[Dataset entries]

*** Begin section ***

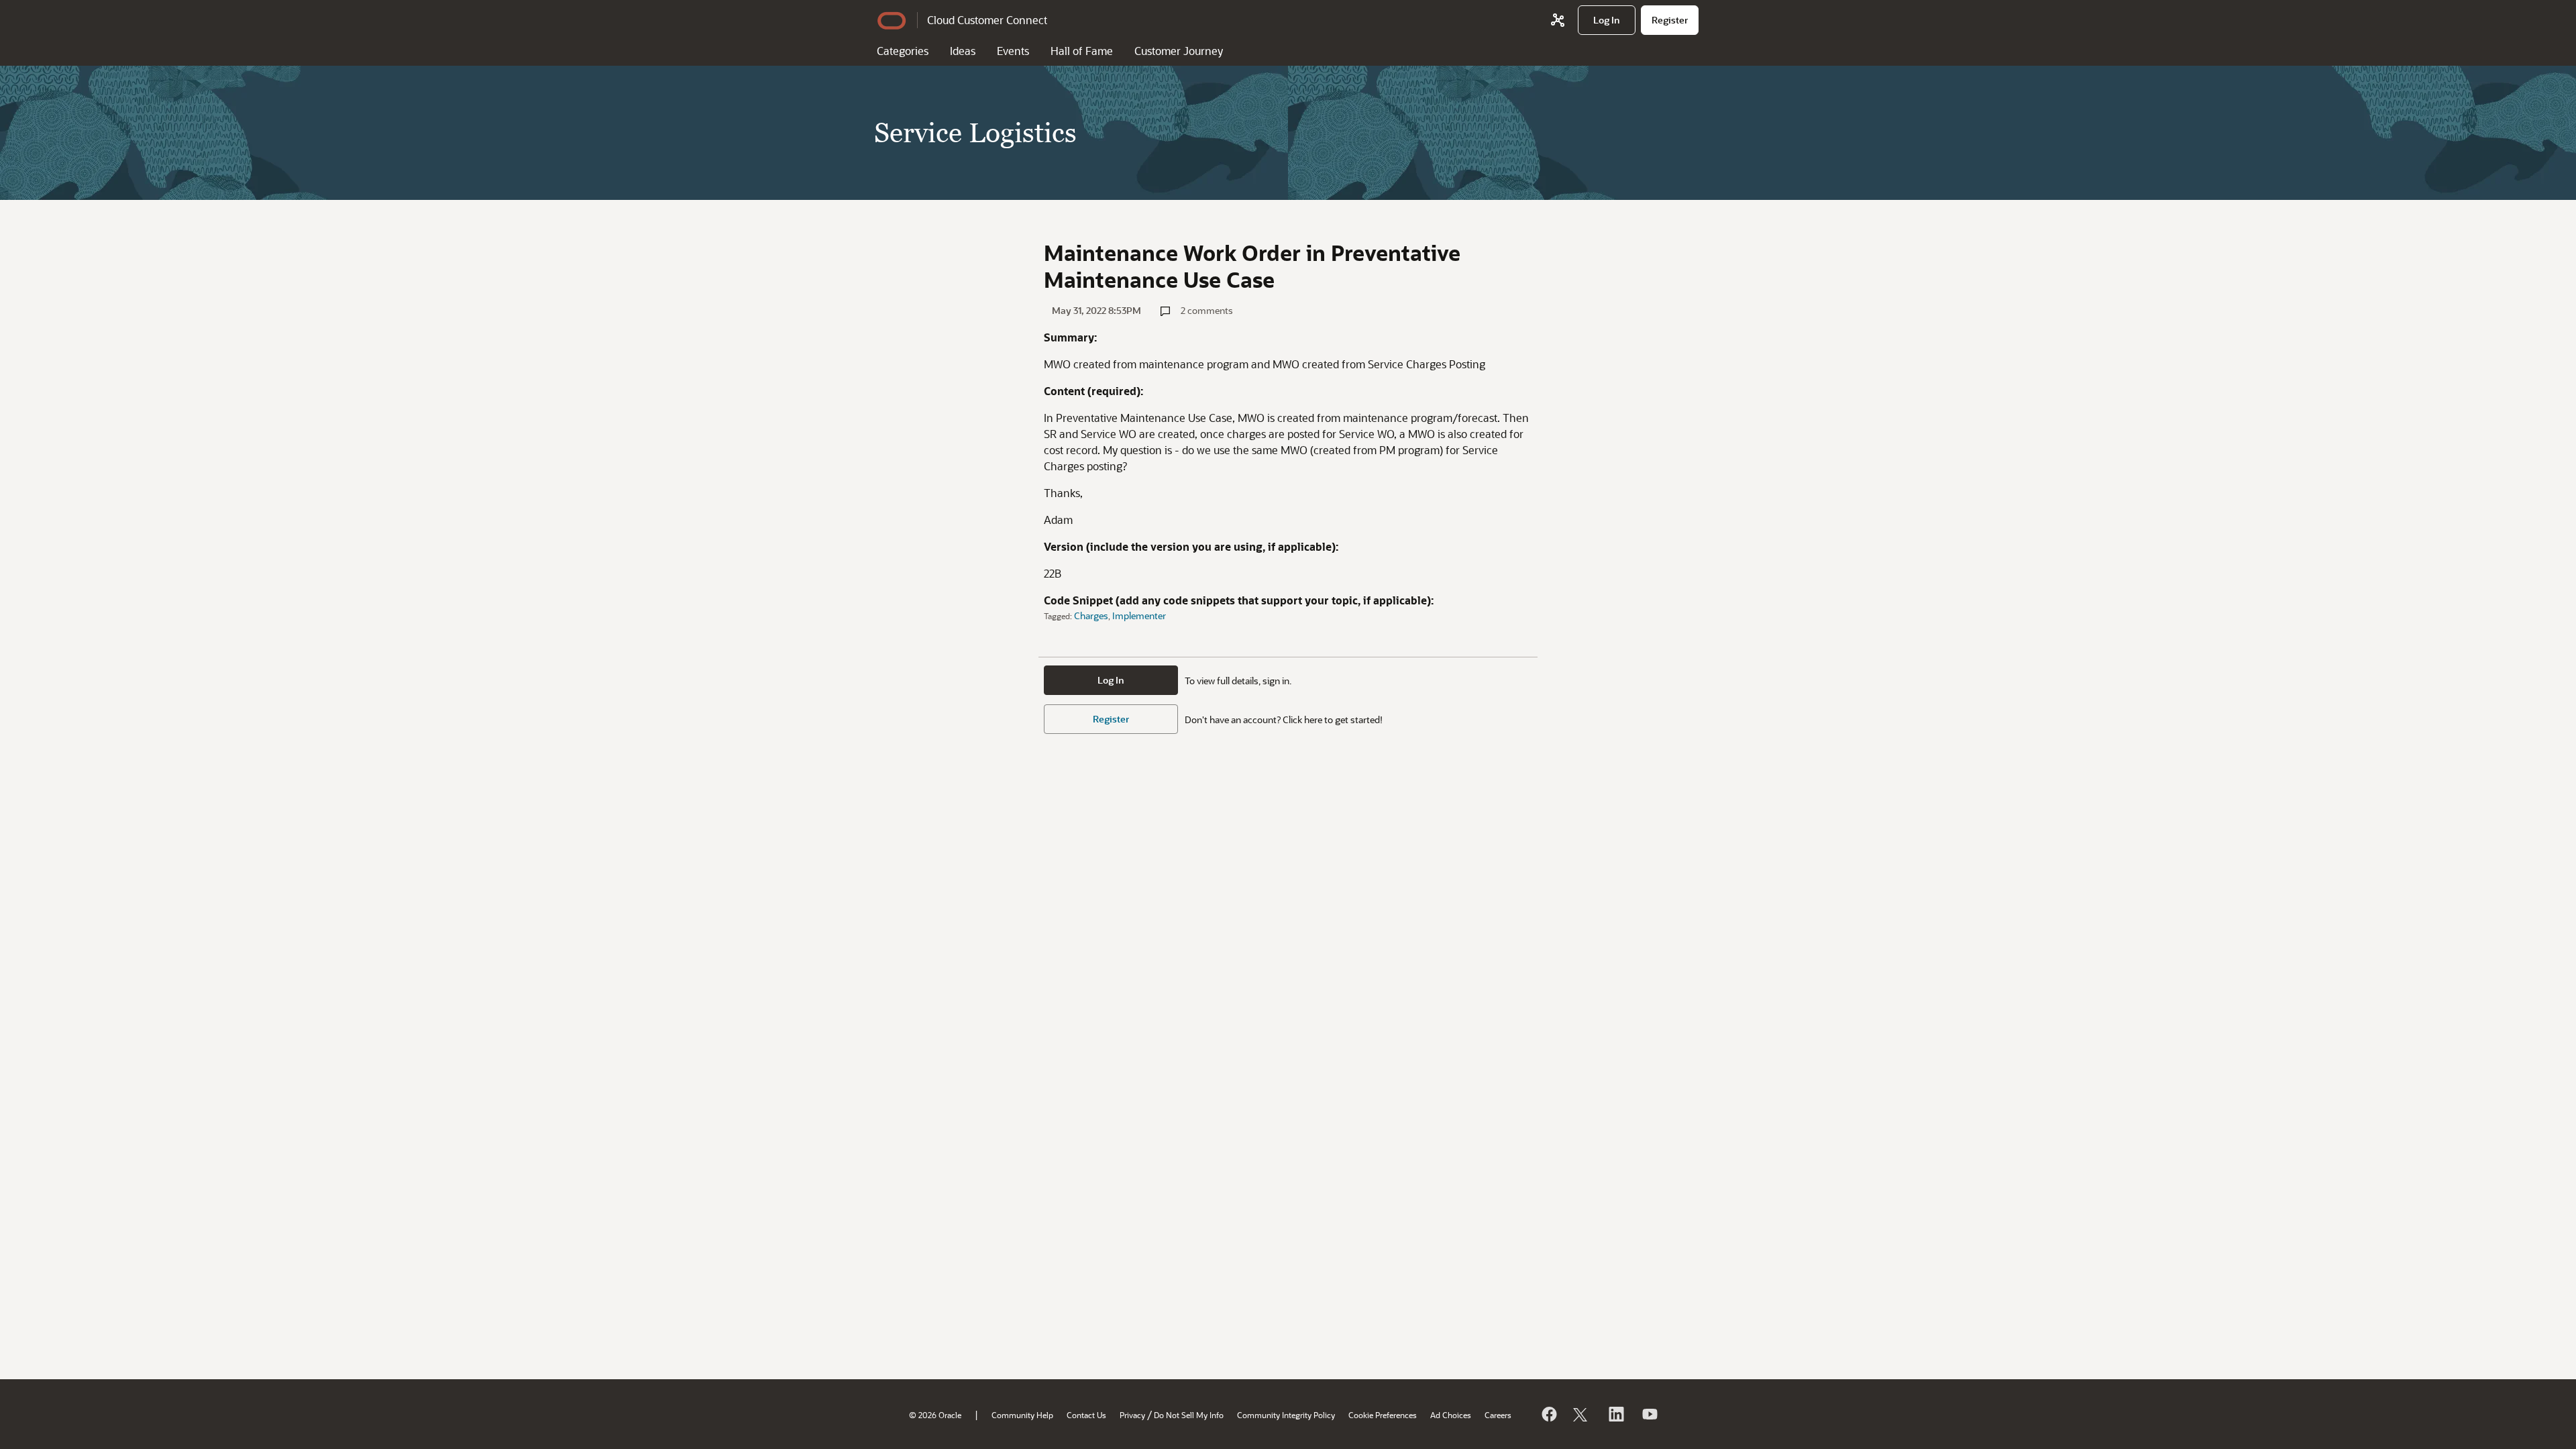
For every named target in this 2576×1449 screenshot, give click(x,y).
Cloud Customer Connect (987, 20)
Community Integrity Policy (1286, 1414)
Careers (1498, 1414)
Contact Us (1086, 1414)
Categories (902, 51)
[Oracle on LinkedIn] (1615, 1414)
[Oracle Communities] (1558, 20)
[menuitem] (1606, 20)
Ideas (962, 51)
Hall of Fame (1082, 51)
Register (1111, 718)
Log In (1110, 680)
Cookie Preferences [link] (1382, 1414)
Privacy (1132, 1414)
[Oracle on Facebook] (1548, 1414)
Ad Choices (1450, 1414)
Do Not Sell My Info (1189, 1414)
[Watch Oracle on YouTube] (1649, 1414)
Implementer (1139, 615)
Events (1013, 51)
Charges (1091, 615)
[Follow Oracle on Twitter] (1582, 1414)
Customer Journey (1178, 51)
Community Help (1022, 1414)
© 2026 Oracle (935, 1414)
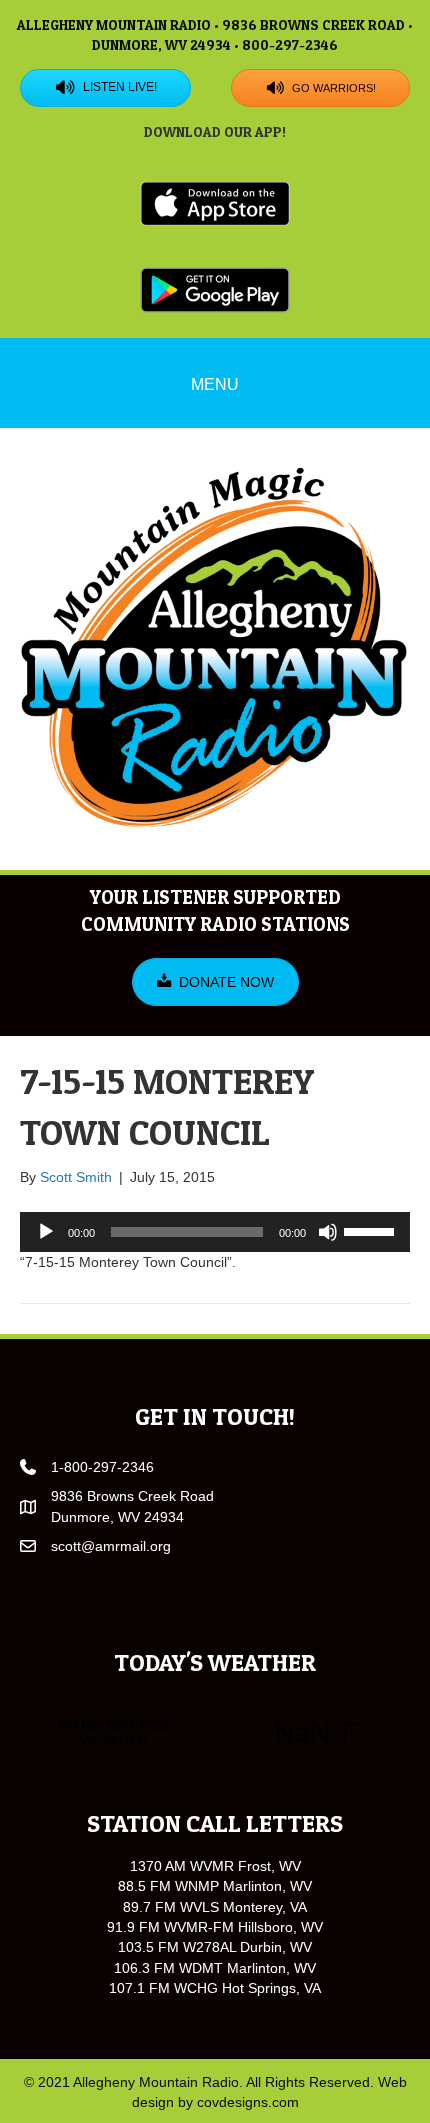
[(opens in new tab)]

*** End section ***
*** Begin section ***

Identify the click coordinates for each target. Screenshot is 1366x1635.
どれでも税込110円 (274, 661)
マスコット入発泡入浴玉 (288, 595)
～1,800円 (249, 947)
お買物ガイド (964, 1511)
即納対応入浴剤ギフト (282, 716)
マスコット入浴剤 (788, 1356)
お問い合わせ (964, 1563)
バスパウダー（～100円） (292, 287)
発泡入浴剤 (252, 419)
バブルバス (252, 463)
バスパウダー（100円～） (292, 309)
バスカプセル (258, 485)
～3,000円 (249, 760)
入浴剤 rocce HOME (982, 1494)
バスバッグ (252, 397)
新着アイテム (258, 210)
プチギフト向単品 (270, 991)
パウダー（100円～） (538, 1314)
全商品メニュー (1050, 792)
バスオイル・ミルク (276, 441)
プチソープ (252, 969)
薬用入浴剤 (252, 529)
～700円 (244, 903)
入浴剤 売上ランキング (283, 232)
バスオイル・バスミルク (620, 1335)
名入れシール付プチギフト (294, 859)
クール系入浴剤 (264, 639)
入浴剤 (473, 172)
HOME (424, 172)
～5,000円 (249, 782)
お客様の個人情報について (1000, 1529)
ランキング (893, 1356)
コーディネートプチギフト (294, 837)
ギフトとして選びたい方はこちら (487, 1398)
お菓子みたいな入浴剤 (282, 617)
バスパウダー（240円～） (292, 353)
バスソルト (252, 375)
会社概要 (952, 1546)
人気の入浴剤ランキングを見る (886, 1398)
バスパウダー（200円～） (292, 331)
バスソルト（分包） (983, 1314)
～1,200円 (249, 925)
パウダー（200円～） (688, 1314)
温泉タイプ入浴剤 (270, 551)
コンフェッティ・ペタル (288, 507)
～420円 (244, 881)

*** End section ***

Work item —
Exact copy, pictures excluded: from the line with "Charges (1091, 615)" up to and including the line with "[(opens in new tab)]" in the data above.

Solution for this problem —
Charges (1091, 615)
[Follow Oracle on Twitter] (1582, 1414)
Customer Journey (1178, 51)
Community Help (1022, 1414)
© 2026 Oracle (935, 1414)
[(opens in new tab)]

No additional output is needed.